If you file for bankruptcy in North Dakota you can use the motor vehicle exemption and several other exemptions to protect a large amount of equity in your car, truck, van, or other vehicle. Here you’ll find information about the North Dakota car exemption and additional exemptions you can use to protect car equity.
(For more information about exemptions, including how they work and which ones you can use, see our Bankruptcy Exemptions area. For information specific to the motor vehicle exemption, see our Motor Vehicle Exemption in Bankruptcy area.)
North Dakota’s motor vehicle exemption plays a large role in determining whether or not the bankruptcy trustee can take your vehicle to repay your unsecured creditors. If the equity in your car is less than North Dakota’s car exemption, then the trustee cannot sell it. If the equity in your car is significantly more than the applicable exemption amount, the trustee is likely to sell your car to repay your unsecured creditors. For details, see The Motor Vehicle Exemption: Can You Keep Your Car in Chapter 7 Bankruptcy?
Keep in mind that even if your car is safe from the bankruptcy trustee, the lender may be able to repossess your car during or after bankruptcy. To learn more, see Your Car in Chapter 7 Bankruptcy and If You Are Behind on Your Car Payments, Can Chapter 7 Help?
In North Dakota, you can exempt up to $2,950 in equity in your car or other vehicle.
Example. Joel owns a 2006 Honda Civic worth $4,000. He owes the dealer $2,000 on the loan, leaving him with $2,000 in car equity. Joel can file a Chapter 7 bankruptcy and fully protect his car using the North Dakota motor vehicle exemption.
If you are physically disabled and have invested at least $1,500 into modifying your vehicle with assistive devices, you can protect up to $32,000 of equity in that vehicle.
Some states allow bankruptcy filers to use the Federal Bankruptcy Exemptions instead of state exemptions, but North Dakota is not one of these states.
North Dakota allows you to protect additional property if you do not claim the homestead exemption or the crops and grain exemption or if you are unmarried and have no dependents. If the equity in your car is more than $2,950, you may be able to cover the extra equity by using one or several of these exemptions. Here are the details of those other exemptions:
Example. Jennifer is single and has no dependents. She files bankruptcy and does not claim a homestead exemption because she does not own a house. She also has no crops or grain, so she does not claim the crops and grain exemption. She owns a 2011 Honda Accord that is worth $16,000 and is paid in full. She can use the North Dakota motor vehicle exemption ($2,950), the unused homestead exemption ($7,500), the unused crops and grain exemption ($7,500), and the unmarried and no dependents exemption ($3,750) to protect up to $21,700 of equity in any property she owns, including her car.

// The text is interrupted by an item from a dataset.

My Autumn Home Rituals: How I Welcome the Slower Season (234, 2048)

Some states allow married couples filing a joint bankruptcy petition to double the listed exemption amounts. Married couples can double the North Dakota motor vehicle exemption to protect up to $5,900 of equity in a motor vehicle.
Learn more about joint bankruptcy options in Nolo's section on Bankruptcy Considerations for Married Couples.
The North Dakota motor vehicle exemption protects motor vehicles, including cars, trucks, vans, and motorcycles.
You can find North Dakota’s motor vehicle exemption at N.D. Cent. Code Section 28-22-03.1.
You can find the North Dakota statutes on the website of the North Dakota Legislative Branch at www.legis.nd.gov/information/statutes/cent-code.html. To learn how to find state statutes, see Nolo’s Laws and Legal Research area.
The exemption laws in North Dakota change periodically. The website of the North Dakota Legislative Branch indicates whether the statutes posted on the website are current as of the most recent legislative session. You can find the North Dakota Legislative Branch’s website at www.legis.nd.gov/information/statutes/cent-code.html.